After graduating from the National Academy of Fine Arts in Hangzhou in 1996, Liu launched his career as part of the Post-sense Sensibility movement. In this movement, the group of artists designed to produce extreme experiences for those viewing their work and tackled absurdity, intuition, and improvisation.

Liu Wei
Liu Wei, Shadows. Image: Jackal Lau

Art trends that had been popular in the early 1990s, such as Cynical Realism and Political Pop, seemed outdated to many younger generation artists like Liu. New art forms, such as performance art, video art, and installation, were extensively embraced and used to demonstrate conceptual art. These forms eventually came to dominate contemporary Chinese art. 

Specifically, Liu uses materials that are re-contextualized in many of his sculptural and installation works, which help produce meanings from the stuff they were made from. To mention his urban surroundings, Liu frequently uses architectural and geometric forms in his work. Conceptualism, satire, and humour are characteristic of his art.

Liu Wei
Liu Wei, Devourment. Image: Roberto Marossi

One of Liu’s artistic influences is the city itself. Notably, Liu has used city landscapes and urban architecture in many of his works, including Outcast (2007). His works represent the ideas of alienation and vice in urban infrastructure. About the influence of the city on his art, Liu stated, “Cities are reality; all of China is a city under construction, and of course this influences me.”

Liu’s city is ahistorical. It depicts brainless material alteration, decay, construction, and destruction. Hence, society is subjected to a continually changing environment and an overwhelming, everlasting present. One can only live in the chaotic present, rather than organize their experiences based on a historical anecdote.

Liu Wei
Liu Wei, Foreign. Image: Liu Wei

Furthermore, Liu Wei has produced artworks consisting of every day “readymade” materials. For example, As Long as I See It (2006) and Anti-Matter (2006) are composed of household objects such as exhaust fans, washing machines, and televisions — many which have been cut out, altered, or “blown apart” by some unspeakable force.

These are meant to show the consumerism and mass production of modern society, using objects representing the luxury of our contemporary capitalist society. He also uses these materials to suggest a reinvestment in materials. Even though new machines and technologies produce newfound types of knowledge, humans still notice the forms of everyday things.

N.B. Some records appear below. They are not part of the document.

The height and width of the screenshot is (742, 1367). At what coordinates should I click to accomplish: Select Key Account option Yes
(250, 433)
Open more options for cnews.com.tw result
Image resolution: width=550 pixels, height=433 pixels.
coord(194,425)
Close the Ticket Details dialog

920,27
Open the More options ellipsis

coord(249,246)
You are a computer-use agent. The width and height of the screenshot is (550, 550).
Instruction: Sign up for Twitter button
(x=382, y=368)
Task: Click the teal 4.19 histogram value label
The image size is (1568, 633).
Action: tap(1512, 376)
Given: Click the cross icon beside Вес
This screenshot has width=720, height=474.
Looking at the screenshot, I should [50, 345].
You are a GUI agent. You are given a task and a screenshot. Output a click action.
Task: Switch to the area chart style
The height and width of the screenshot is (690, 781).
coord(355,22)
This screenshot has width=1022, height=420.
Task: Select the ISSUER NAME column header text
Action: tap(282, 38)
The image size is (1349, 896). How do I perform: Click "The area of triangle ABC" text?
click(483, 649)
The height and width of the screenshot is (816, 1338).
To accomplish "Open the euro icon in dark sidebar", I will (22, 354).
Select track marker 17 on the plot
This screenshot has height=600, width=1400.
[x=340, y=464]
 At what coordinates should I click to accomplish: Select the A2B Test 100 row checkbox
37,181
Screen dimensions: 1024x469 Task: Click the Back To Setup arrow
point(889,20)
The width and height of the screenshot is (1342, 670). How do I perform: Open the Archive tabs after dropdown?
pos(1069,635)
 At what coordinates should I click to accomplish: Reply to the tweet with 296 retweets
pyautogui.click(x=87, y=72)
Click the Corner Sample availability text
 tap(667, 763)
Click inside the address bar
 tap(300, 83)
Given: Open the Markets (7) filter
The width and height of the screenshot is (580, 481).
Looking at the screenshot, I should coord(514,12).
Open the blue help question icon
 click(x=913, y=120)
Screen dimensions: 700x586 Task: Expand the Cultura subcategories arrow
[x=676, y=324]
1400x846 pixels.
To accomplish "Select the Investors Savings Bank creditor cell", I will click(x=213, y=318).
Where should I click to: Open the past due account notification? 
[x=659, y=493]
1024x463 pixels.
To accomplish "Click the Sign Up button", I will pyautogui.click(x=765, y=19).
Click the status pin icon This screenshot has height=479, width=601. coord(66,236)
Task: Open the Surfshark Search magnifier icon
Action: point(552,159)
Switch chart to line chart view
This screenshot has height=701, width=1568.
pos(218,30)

Liu Wei, Transparent Land. Image: Liu Wei

His artworks and installations are produced via tinkering, where workers manipulate the forms in a theatrical experience. Later on, Liu revisits his installations and sculptures, making significant modifications to them. Thus, his artworks are continually changing, like the city landscape and any other form of matter. 

Rather than starting with a technique or material, Liu uses his artistic endeavours with ideas and then thinks about how he can best express them. When he becomes “fluent” and comfortable with a particular type of work and can longer find any obstacles that material type, he then changes his styles and materials.

Liu Wei, Density. Image: Jack Hems

Today, Liu’s works are held in the collections of the Astrup Fearnley Museet in Oslon, Rubell Family Collection in Miami, and the Samsung Museum of Art in Seoul. Liu has also gone on to be the subject of several exhibitions in Europe, the United States, and Asia.